Module 3: Baseline Development and Trend Analysis
- Calculate 95th percentile utilization for WAN circuits to determine billing and capacity triggers.
- Distinguish between short-term spikes and sustained growth trends using moving averages over 30/60/90-day windows.
- Adjust baselines seasonally for predictable events like remote work surges or backup windows.
- Identify anomalous traffic by comparing current patterns against historical baselines using statistical deviation.
- Map application dependencies to network paths to attribute bandwidth consumption accurately.
- Document baseline exceptions, such as temporary project-related traffic, to prevent skewed forecasts.
Module 4: Forecasting Techniques and Model Validation
- Apply linear versus exponential forecasting models based on historical growth patterns of specific network segments.
- Incorporate planned business changes—such as office expansions or cloud migrations—into capacity projections.
- Validate forecast accuracy quarterly by comparing predicted versus actual utilization on key links.
- Adjust forecast parameters when new applications or protocols (e.g., video conferencing) significantly alter traffic profiles.
- Use Monte Carlo simulations to model uncertainty in growth rates for high-risk, low-visibility links.
- Define confidence intervals around forecasts to inform risk-based procurement decisions.
Module 5: Capacity Thresholds and Alerting Design
- Set utilization thresholds (e.g., 70% sustained, 85% peak) that trigger proactive review without generating noise.
- Configure alert suppression during scheduled maintenance or known high-load events to reduce false positives.
- Define different thresholds for access, distribution, and core layers based on redundancy and traffic aggregation.
- Integrate threshold breaches with incident management systems to initiate formal review workflows.
- Implement hysteresis in alerts to prevent flapping when utilization oscillates near threshold levels.
- Document threshold rationale and review frequency to support audit and compliance requirements.

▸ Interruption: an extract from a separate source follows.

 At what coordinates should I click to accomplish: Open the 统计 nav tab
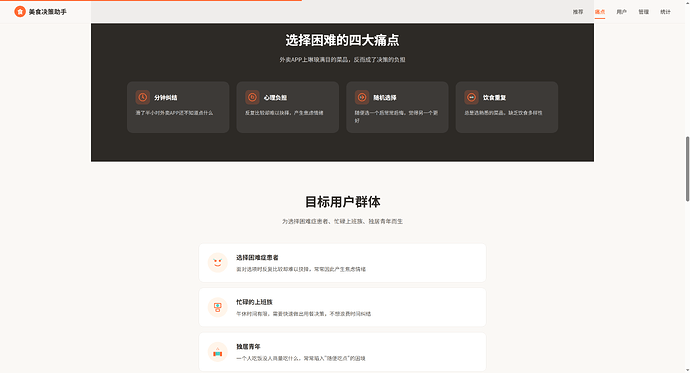click(x=665, y=12)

Module 6: Resource Provisioning and Procurement Coordination
- Determine lead times for circuit upgrades with service providers and align procurement with forecasted needs.
- Evaluate whether to overprovision bandwidth or implement QoS to prioritize critical traffic on constrained links.

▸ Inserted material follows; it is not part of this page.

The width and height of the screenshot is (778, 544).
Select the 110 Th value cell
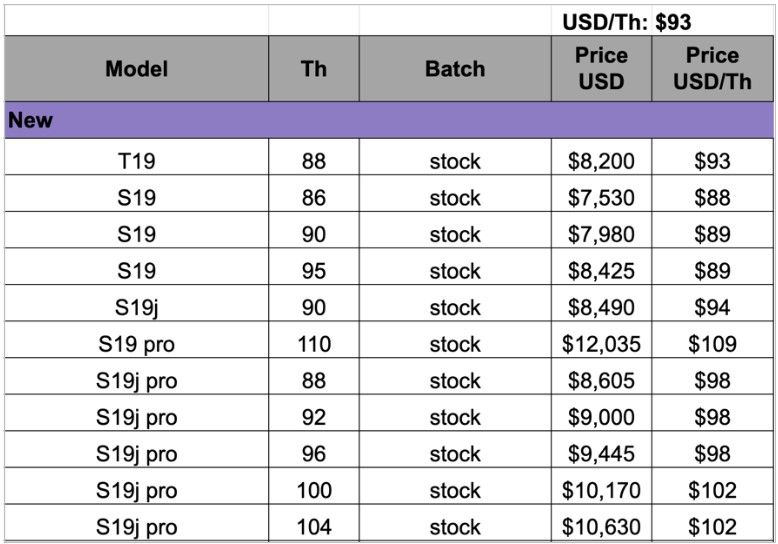click(313, 344)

- Negotiate contract terms for burstable bandwidth or auto-scaling in cloud interconnect agreements.
- Coordinate hardware refresh cycles with capacity upgrades to avoid bottlenecks at device interfaces.
- Assess the cost-benefit of dark fiber activation versus leased line expansion for long-haul links.
- Validate post-upgrade performance to confirm that new capacity meets projected demand and SLAs.
Module 7: Governance, Reporting, and Continuous Improvement
- Produce monthly capacity reports showing utilization trends, forecast variances, and upcoming risks for IT leadership.
- Conduct quarterly cross-functional reviews with network, security, and application teams to validate assumptions.
- Update capacity models when network topology changes, such as new data centers or site consolidations.
- Archive decommissioned device data while retaining historical records for trend analysis.
- Standardize naming and tagging conventions across monitoring systems to ensure report consistency.
- Incorporate post-incident reviews into capacity planning to address undetected bottlenecks or modeling gaps.
Module 8: Integration with ITIL and Enterprise Service Management
- Link capacity review records to Configuration Management Database (CMDB) entries for network devices and circuits.
- Trigger capacity planning activities during the Change Enablement process for major infrastructure modifications.
- Feed capacity risk assessments into Service Level Management for realistic SLA negotiation.
- Align capacity models with Availability Management’s resilience requirements for critical services.
- Document capacity constraints in Known Error Databases to support root cause analysis during outages.
- Integrate capacity data into demand management processes to influence application deployment timing.